4-methoxyphenyl 2-azidoacetate (4MPAA) stock was prepared by diluting light yellow, oily substance (10.14 mg) to a final volume of 49 μL with ACN to give a 1 M stock solution. This stock solution was diluted 1:40 with ACN [195 μL ACN to 5 μL of 1M stock 4MPAA] to give 25 mM reaction stock and was used to supply 4MPAA to the reactions.
6-AGDL was prepared by dissolving 3.21 mg of white powder in 16 μL H2O to give a 1 M stock 6-AGDL solution. This solution was used to supply to the reaction.
Peptides were reacted at 1 mM in a volume of 25 μL in 200 mM HEPES buffer at pH 7.5, 10% (v/v) ACN (final concentration) at 4° C. or 22° C. (RT) for the times indicated. ACN was supplied to 4MPAA samples as the solvent for the reagent and the ACN concentration in the final sample was also 10% (v/v). 2.5 μL ACN was supplied to 6-AGDL samples to help dissolve G-H6-Beltide-1 which was visibly precipitating [final concentration ACN 10% (v/v)].

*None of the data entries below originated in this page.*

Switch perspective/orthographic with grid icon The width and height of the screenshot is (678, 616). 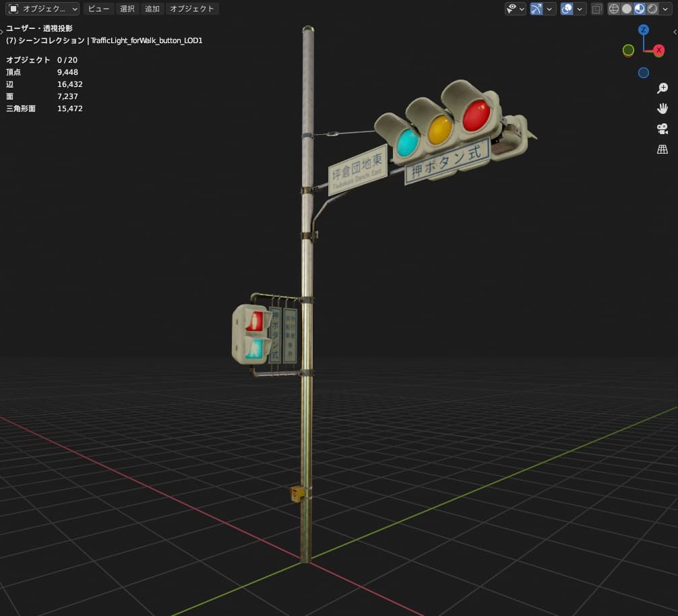tap(662, 150)
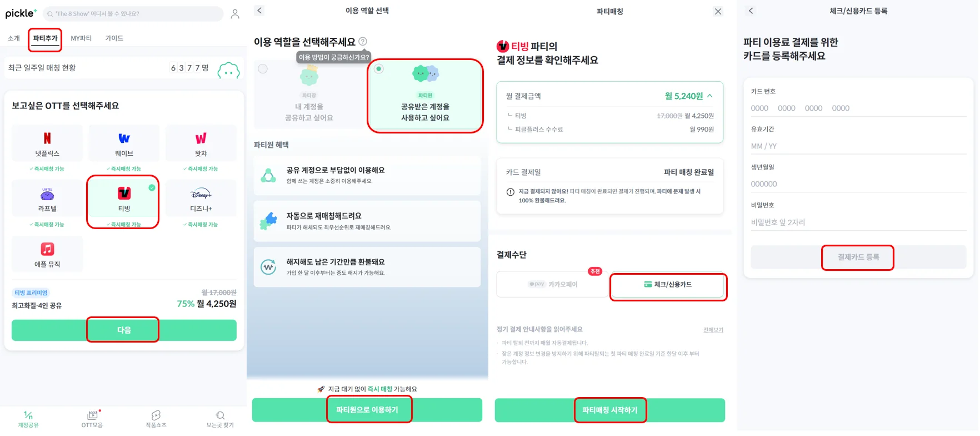Go back from 체크/신용카드 등록 screen
980x436 pixels.
tap(751, 11)
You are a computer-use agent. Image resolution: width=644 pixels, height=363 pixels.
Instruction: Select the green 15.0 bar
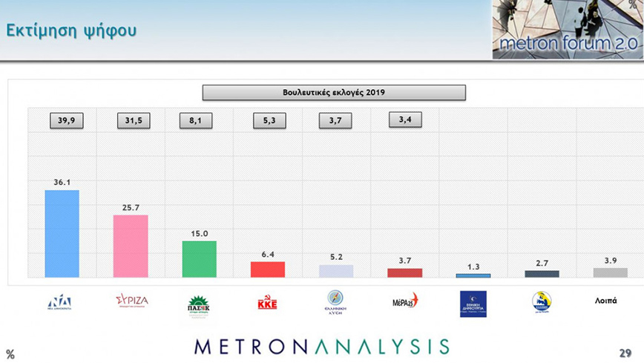pos(199,258)
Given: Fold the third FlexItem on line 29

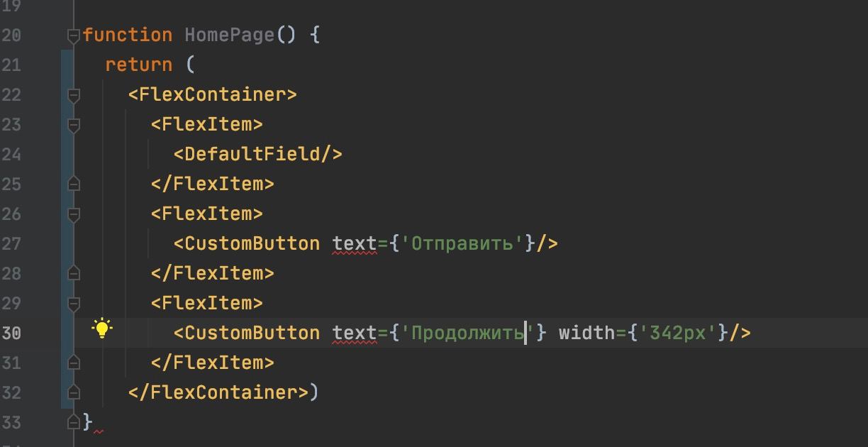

5 μL reaction mixture were withdrawn after 1, 18 and 24 h, mixed with 45 μL H2O to give a 100 μM peptide solution, which was acidified with 25 μL 20% (v/v) acetic acid [final concentration of ˜1.18 M acetic acid]. 10 μL of this preparation was used a substrate for standard C18 Zip Tip purification.
Both base peptides, G-H6-Beltide-1 (PP1), and GSS-H6-Beltide-1 (PP6) were modified using 4MPAA or 6-AGDL at all temperatures tested.
100 mM 6-AGDL treated peptide PP1 was quickly mono-functionalized (>98%) within 1 hour upon addition of 6-AGDL at both 5.4° C. and RT (23° C.) with very little off-site acylation (˜0.3%). In contrast, acylation with 2.5 mM 4MPAA showed only ˜10% (5.4° C.) or ˜19% (RT) of mono-functionalized peptide (Table 2).
The same extent of acylation as previously reported for acylation of 1 mM PP1 (G-H6-Beltide-1) with 2.5 mM 4MPAA at 4° C. over a period of 24 h [previously reported 92% mono-, 8% di-functionalized protein (Martos-Maldonado et al. 2018)] was not observed. When PP1 was reacted with 2.5 mM 4MPAA for 24 h at 5.4° C., 60% mono-functionalization with ˜5% dual-functionalization was obtained. It was speculated that the preparation of 4MPAA used may not have been as pure as the reported one. Upon increasing the concentration of 4MPAA to 4 mM, ˜67% mono-functionalized peptide could be obtained for PP1, albeit at the cost of increasing offsite dual-functionalization (˜7-8%) (24 h, 5.4° C.).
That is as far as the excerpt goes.